Collected data:
....

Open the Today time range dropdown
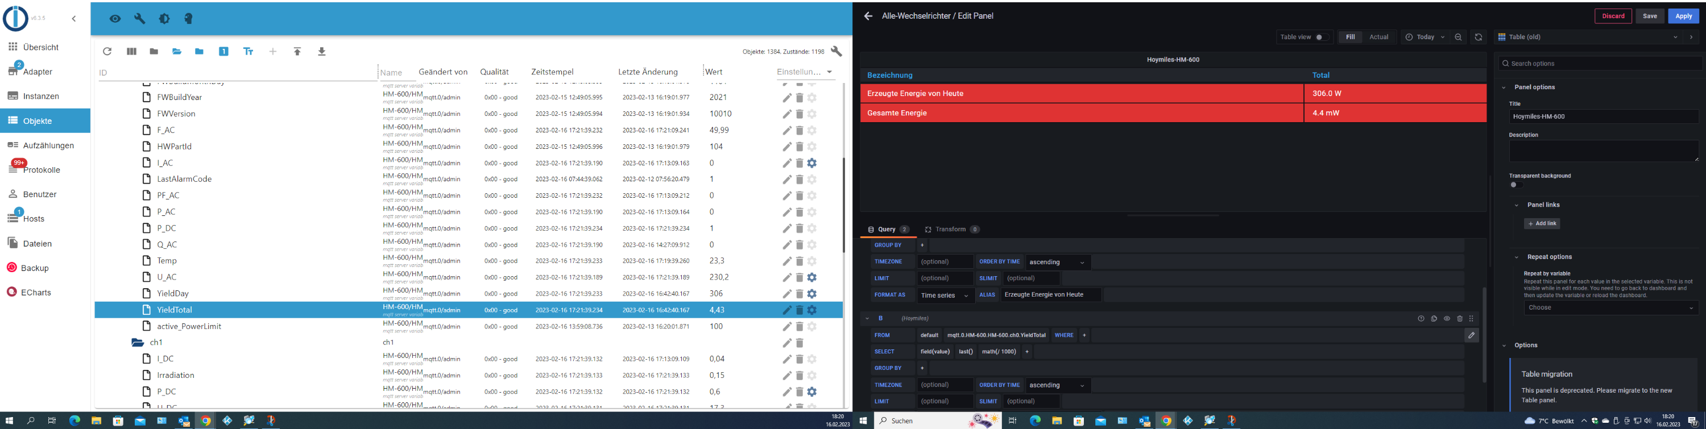point(1425,38)
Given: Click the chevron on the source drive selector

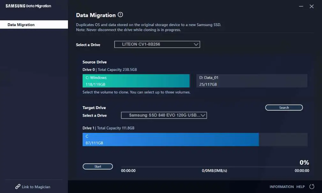Looking at the screenshot, I should (x=196, y=45).

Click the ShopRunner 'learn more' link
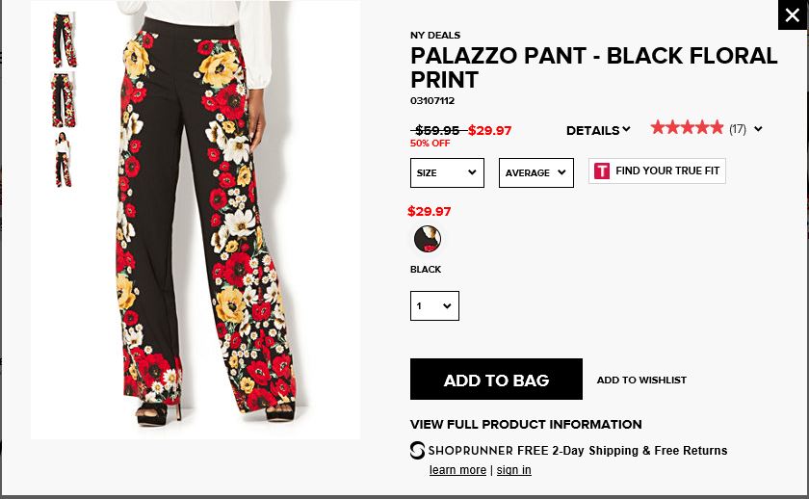[457, 470]
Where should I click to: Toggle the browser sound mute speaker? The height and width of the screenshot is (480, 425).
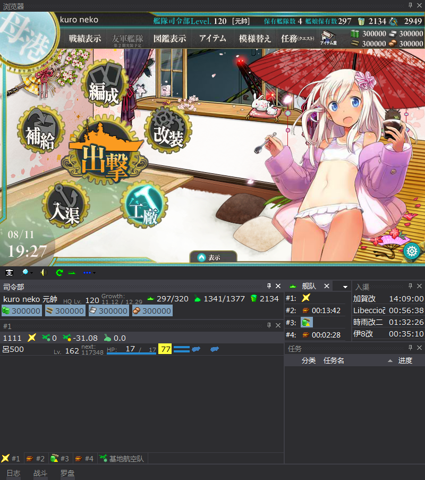coord(43,272)
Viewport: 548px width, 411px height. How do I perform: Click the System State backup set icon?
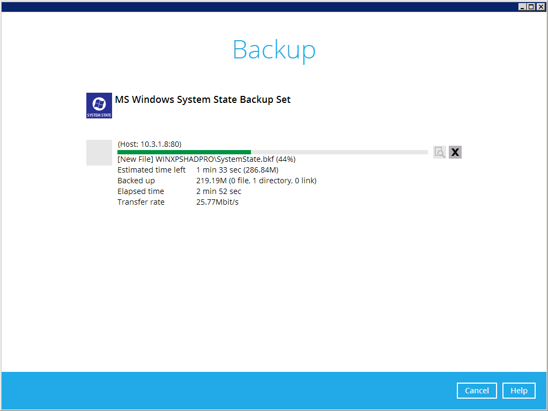tap(99, 105)
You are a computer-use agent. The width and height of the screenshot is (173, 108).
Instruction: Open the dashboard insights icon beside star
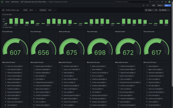[148, 5]

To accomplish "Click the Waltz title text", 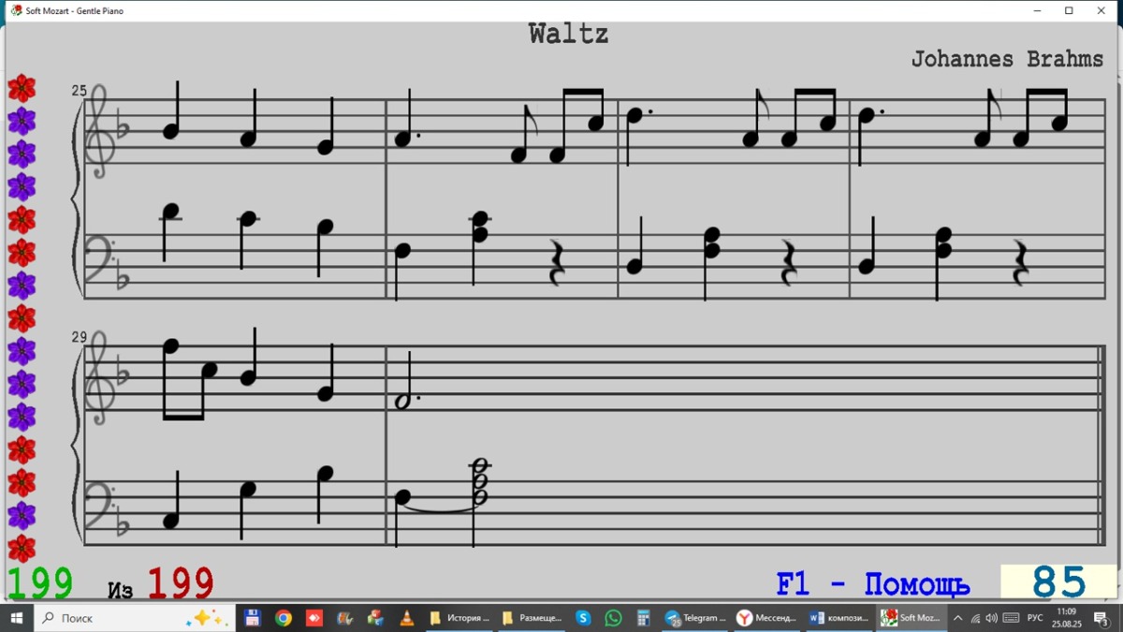I will pyautogui.click(x=568, y=35).
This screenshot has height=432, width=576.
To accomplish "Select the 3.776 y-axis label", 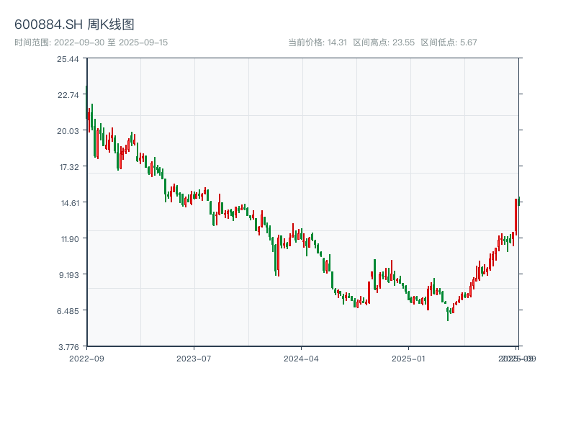I will (68, 346).
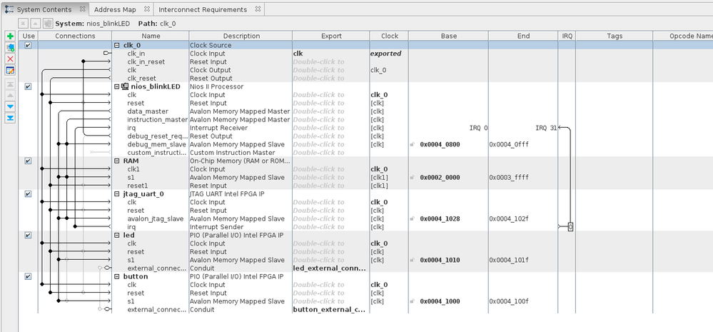Collapse the led component node
The width and height of the screenshot is (713, 332).
[x=117, y=235]
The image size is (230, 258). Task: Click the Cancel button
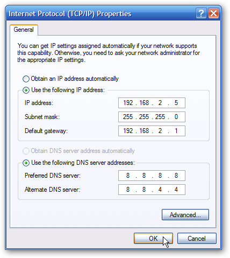tap(197, 239)
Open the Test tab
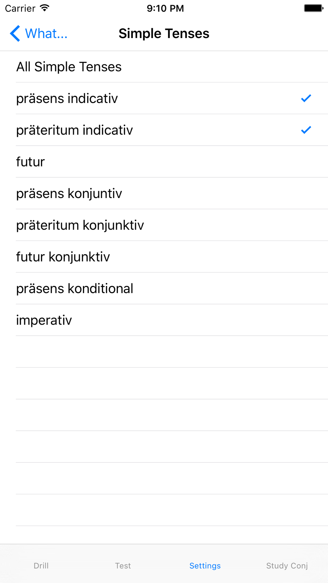The width and height of the screenshot is (328, 583). 123,566
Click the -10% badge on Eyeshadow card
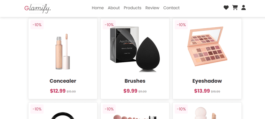 (x=181, y=25)
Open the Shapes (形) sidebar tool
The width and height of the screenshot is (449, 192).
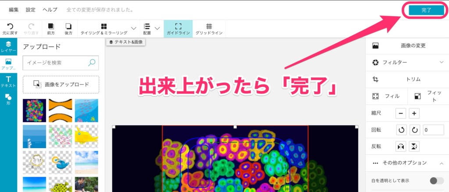pos(8,99)
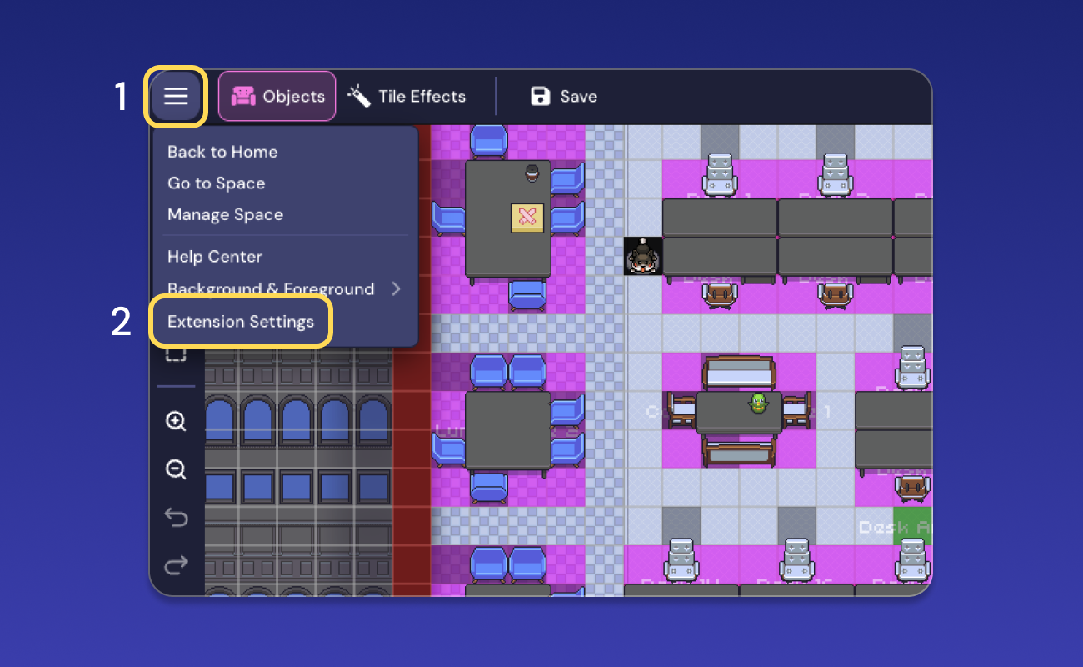Select the box selection tool in sidebar
Viewport: 1083px width, 667px height.
(175, 353)
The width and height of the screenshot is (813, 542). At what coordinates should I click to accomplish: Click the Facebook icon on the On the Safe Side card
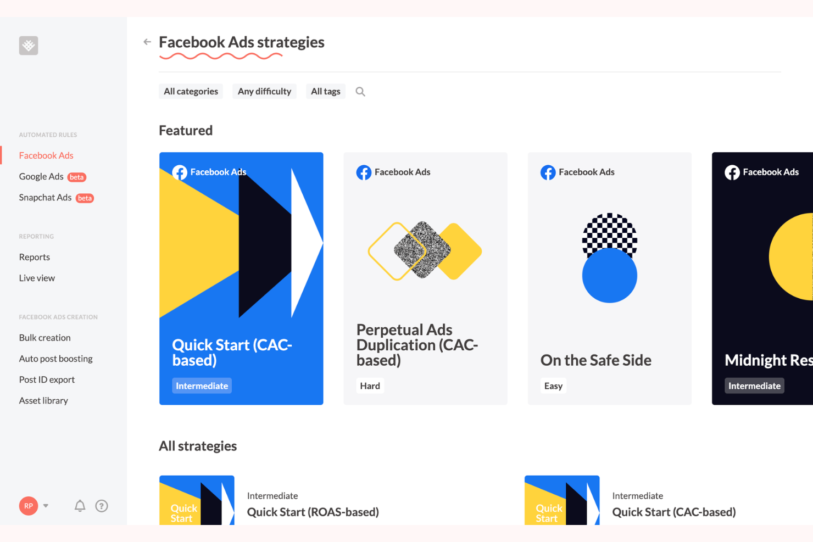[548, 172]
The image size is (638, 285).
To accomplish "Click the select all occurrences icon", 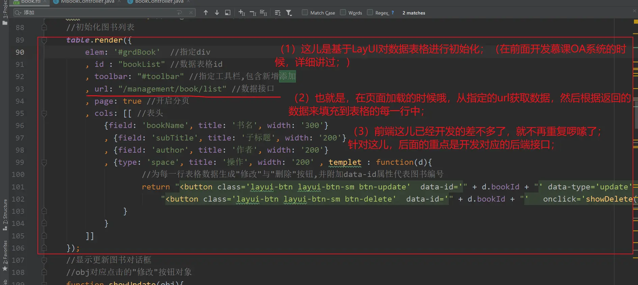I will [263, 13].
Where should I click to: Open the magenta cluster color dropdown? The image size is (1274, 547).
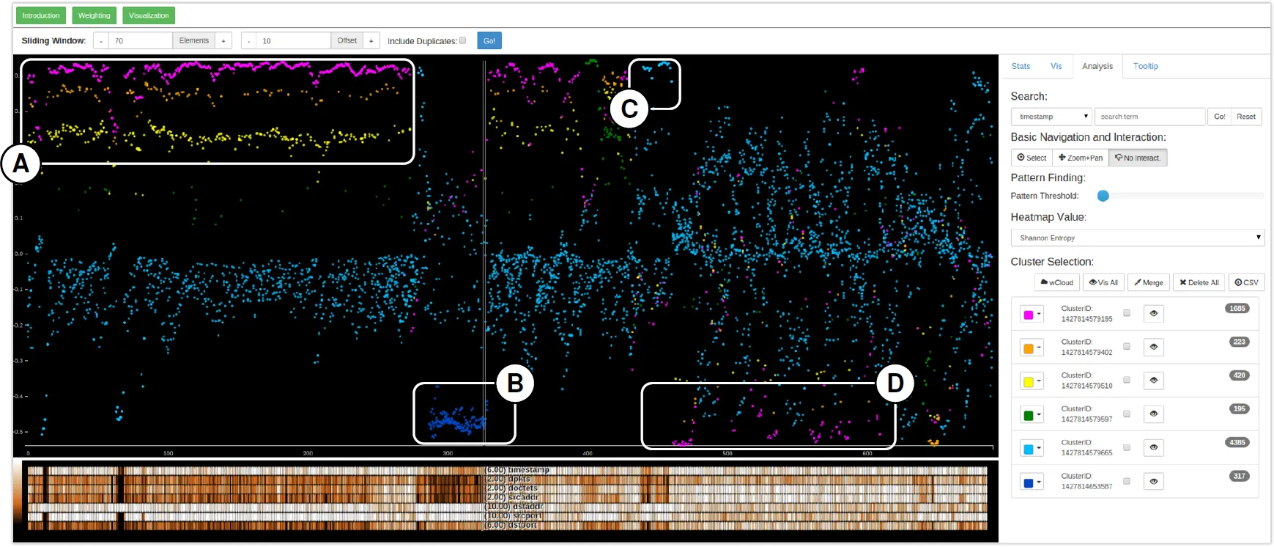click(1032, 315)
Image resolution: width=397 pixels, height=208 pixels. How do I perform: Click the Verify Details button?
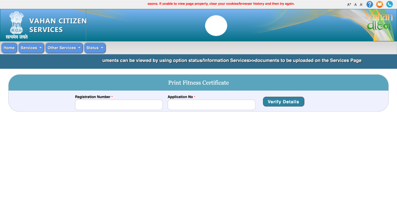tap(284, 102)
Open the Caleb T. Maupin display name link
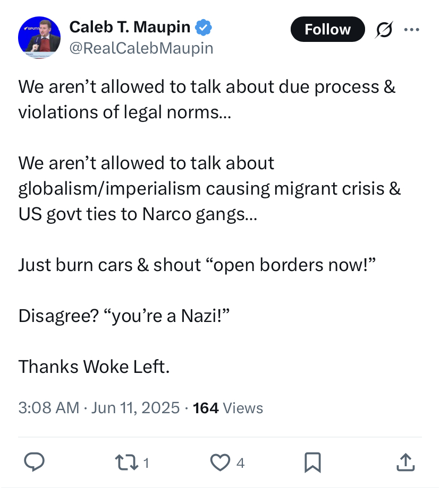This screenshot has height=488, width=440. (x=130, y=27)
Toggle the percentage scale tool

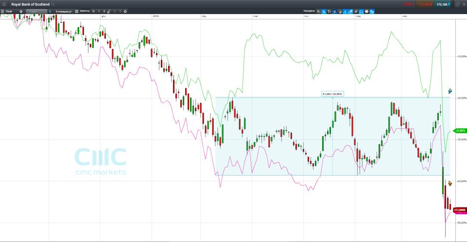[324, 11]
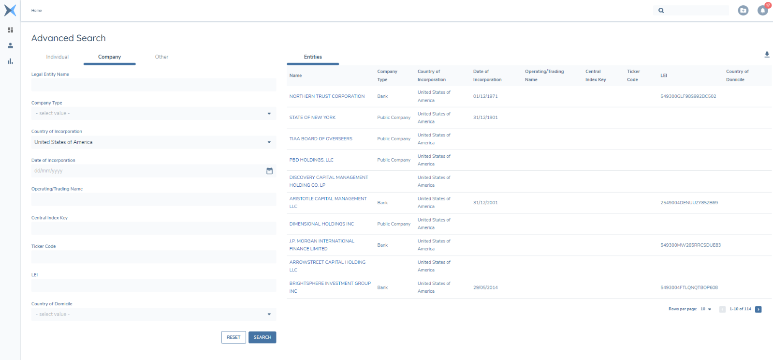Screen dimensions: 773x360
Task: Open the NORTHERN TRUST CORPORATION entity link
Action: tap(327, 96)
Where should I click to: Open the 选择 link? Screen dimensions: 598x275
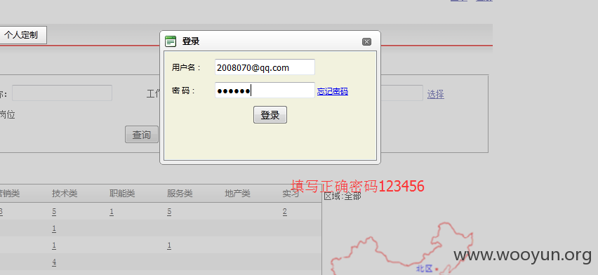point(436,94)
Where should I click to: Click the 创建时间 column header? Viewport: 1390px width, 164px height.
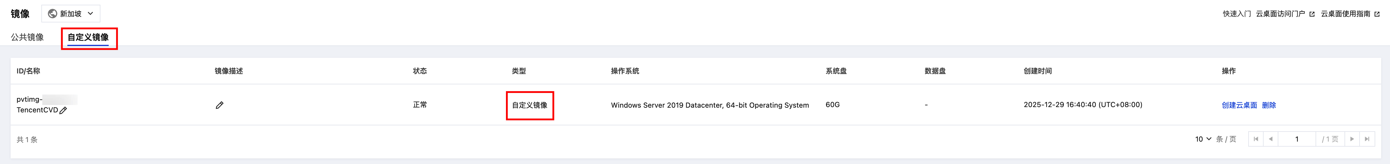[x=1037, y=71]
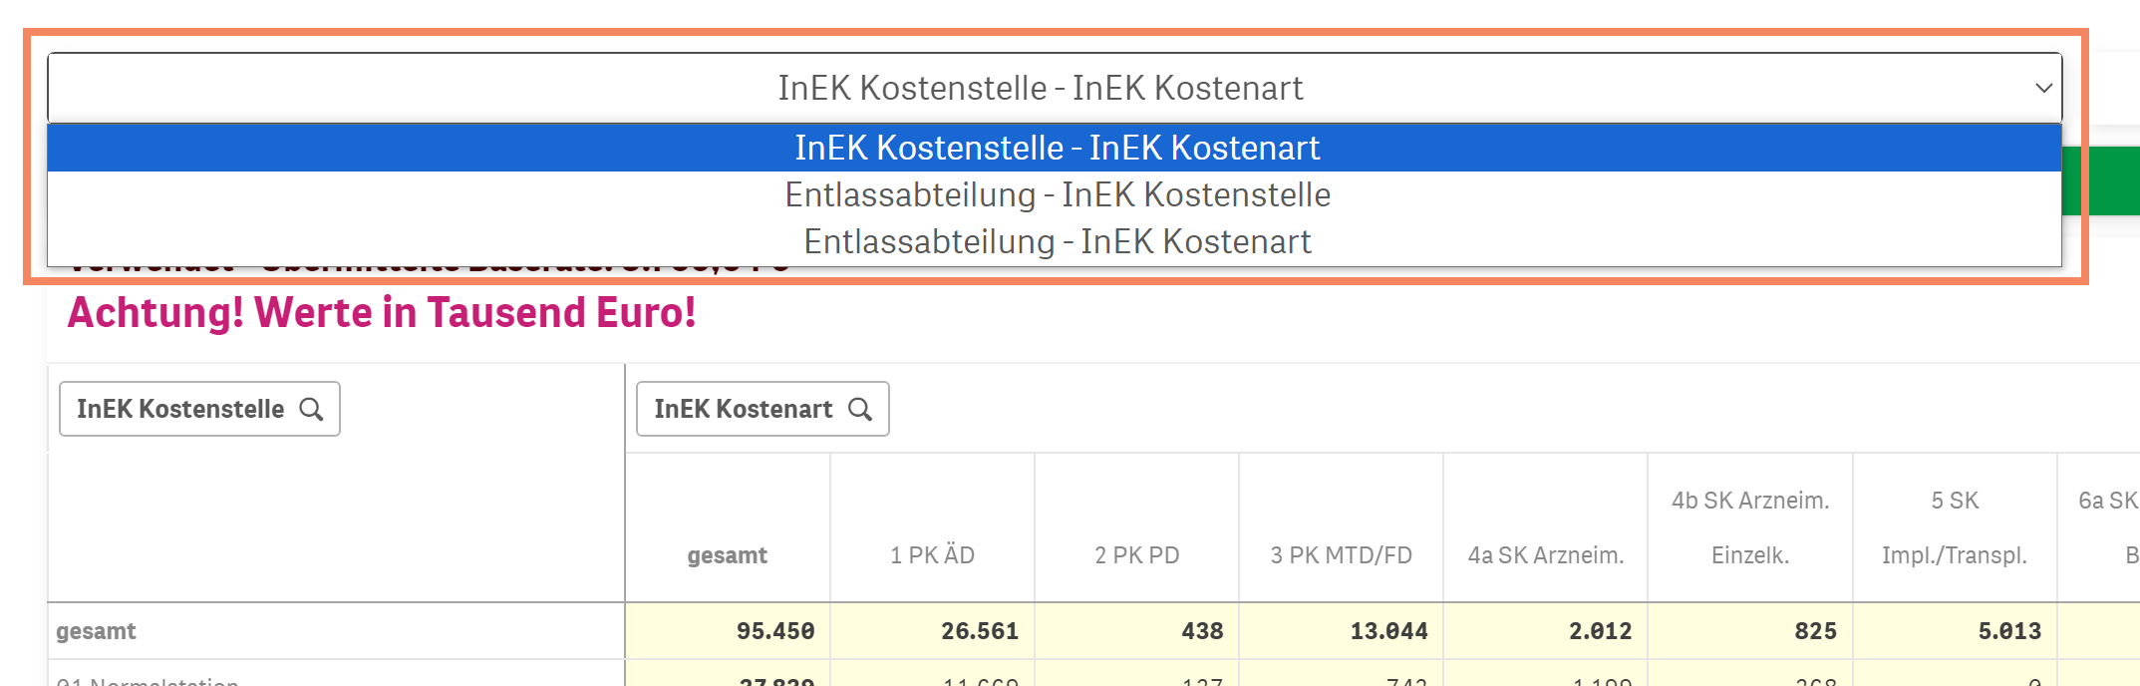Select the cell showing 26.561

[x=979, y=631]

....

Problem: Pick up at the line containing "Where should I click to: Open the 选择" and copy each line exactly until the data ends, including that last line; copy no pictures.

Task answer:
Where should I click to: Open the 选择 link? Screen dimensions: 598x275
point(436,94)
Where should I click to: Click the 创建时间 column header? Viewport: 1390px width, 164px height.
[x=1037, y=71]
Select the cell showing 26.561

[x=979, y=631]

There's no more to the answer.